Deep in the depths of Rookie are plenty of hidden gems. Interviews with wide-eyed teens such as Hunter Schafer – now famous and star of HBO’s groundbreaking show Euphoria – encapsulate the pulse and vulnerability of adolescence. It feels a little naive in places, especially where the earliest posts of teenage fantasists experimenting with journalism dominate, but this is part of its charm. There are also interviews with young activists including two survivors of the Parkland school shooting, showing that the editors are not afraid to tackle difficult subject matter at the expense of the day’s most pressing and politically relevant issues. There are eclectic Friday playlists to curb your music enthusiasm, and hundreds of articles, book excerpts, comics, reviews and diary entries that home in on the teenage experience in all its brazen Technicolor. Although I didn’t write any of these posts, or even read Rookie when it was in its heyday, it still feels steeped in nostalgia and most importantly, a side step from present circumstance.
In the age of isolation the importance Internet has been rephrased for us in so many ways. ‘Zoom’ is now a firm addition to our lexicon, as are many new outlets and extensions to our devices. And really when you look into it *sweeping statement incoming* the internet is full of projects, of creativity birthed from crisis; ideas that took off and then landed with grace, now free to peruse with leisure.
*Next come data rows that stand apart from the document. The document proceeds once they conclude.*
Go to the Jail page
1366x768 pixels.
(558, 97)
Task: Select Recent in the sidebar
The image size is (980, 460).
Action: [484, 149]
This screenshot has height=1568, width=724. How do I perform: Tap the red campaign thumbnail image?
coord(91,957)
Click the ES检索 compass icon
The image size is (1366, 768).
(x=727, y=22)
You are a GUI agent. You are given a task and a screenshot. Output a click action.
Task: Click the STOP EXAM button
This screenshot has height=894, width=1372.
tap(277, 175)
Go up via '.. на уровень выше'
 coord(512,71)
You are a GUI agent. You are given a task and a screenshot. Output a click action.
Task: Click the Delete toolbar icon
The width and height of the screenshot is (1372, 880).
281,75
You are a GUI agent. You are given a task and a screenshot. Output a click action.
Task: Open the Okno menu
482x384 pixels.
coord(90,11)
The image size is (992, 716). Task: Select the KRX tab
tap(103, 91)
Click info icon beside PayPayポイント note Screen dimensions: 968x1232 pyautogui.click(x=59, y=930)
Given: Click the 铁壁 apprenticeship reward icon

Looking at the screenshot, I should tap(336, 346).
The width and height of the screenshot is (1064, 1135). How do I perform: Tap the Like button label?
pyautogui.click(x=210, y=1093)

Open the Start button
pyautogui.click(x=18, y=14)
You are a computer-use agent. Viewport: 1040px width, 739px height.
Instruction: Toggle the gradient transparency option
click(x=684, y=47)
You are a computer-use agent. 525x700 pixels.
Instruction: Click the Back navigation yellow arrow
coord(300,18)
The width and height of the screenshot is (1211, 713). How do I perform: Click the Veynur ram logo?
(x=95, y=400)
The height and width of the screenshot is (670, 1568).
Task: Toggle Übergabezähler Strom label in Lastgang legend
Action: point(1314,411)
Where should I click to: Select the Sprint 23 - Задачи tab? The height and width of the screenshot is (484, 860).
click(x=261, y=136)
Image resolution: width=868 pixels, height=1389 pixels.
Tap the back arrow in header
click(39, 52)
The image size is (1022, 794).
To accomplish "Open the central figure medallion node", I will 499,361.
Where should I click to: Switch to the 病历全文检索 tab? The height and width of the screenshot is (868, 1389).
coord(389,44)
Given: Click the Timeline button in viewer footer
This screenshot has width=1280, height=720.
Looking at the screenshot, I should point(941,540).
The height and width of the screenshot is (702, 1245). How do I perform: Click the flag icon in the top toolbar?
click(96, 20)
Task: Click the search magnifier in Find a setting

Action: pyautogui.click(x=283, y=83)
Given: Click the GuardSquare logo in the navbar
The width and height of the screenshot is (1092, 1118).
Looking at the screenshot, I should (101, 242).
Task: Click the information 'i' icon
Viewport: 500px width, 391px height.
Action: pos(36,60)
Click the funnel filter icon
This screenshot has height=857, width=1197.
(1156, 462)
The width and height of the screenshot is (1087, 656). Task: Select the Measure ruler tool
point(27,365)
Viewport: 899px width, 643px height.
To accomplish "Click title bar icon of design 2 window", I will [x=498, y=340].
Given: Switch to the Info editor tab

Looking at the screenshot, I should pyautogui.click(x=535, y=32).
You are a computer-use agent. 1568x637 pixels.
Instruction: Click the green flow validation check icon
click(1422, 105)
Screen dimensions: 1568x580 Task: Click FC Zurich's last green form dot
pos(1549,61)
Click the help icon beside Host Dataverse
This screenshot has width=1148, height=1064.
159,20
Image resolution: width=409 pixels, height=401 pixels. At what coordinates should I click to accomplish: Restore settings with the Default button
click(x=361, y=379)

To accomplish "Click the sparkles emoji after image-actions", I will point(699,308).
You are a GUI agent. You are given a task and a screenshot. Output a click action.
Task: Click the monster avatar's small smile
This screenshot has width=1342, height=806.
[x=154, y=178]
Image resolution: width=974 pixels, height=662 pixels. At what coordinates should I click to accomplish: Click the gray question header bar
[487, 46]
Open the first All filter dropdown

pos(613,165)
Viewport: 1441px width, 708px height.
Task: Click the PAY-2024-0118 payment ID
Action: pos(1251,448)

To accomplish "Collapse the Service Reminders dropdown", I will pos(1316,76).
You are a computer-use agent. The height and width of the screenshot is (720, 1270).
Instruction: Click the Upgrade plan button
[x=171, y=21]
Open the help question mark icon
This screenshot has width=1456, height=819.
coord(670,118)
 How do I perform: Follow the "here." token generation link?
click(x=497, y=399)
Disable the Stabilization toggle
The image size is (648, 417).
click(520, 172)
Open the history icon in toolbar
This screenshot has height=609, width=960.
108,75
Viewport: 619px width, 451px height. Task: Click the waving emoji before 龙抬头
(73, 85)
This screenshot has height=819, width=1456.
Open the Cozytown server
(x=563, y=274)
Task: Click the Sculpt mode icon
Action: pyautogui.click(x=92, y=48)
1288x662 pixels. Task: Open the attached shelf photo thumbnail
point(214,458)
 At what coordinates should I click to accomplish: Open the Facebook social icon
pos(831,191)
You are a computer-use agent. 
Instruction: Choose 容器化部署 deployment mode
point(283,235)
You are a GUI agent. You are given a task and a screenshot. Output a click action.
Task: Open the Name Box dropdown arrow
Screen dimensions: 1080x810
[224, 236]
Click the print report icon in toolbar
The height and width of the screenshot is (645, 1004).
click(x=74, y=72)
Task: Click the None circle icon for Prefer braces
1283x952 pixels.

Some of the other sites I might point you towards if you are into Rookie are gal-dem, The Hairpin, The Toast, Lenny Letter and intern (still live but of the same ilk). When you can’t go out to the shops to get a magazine, let these resting publications fulfil your deep-seated desire for collage and subversive news.
When we’ve had time to recover, people will look back at this period, at the creativity and content made, and use at it as an archive. The tone of the messages sent to each other when the world was in crisis, the status’ we left on our Facebook pages, the memes we shared, the Tik Toks we recreated (don’t worry, I’m not *there* yet), the stress Google searches we made, the books we re-read, the music we streamed – it will all be taken in; hopefully it will reflect back well on us.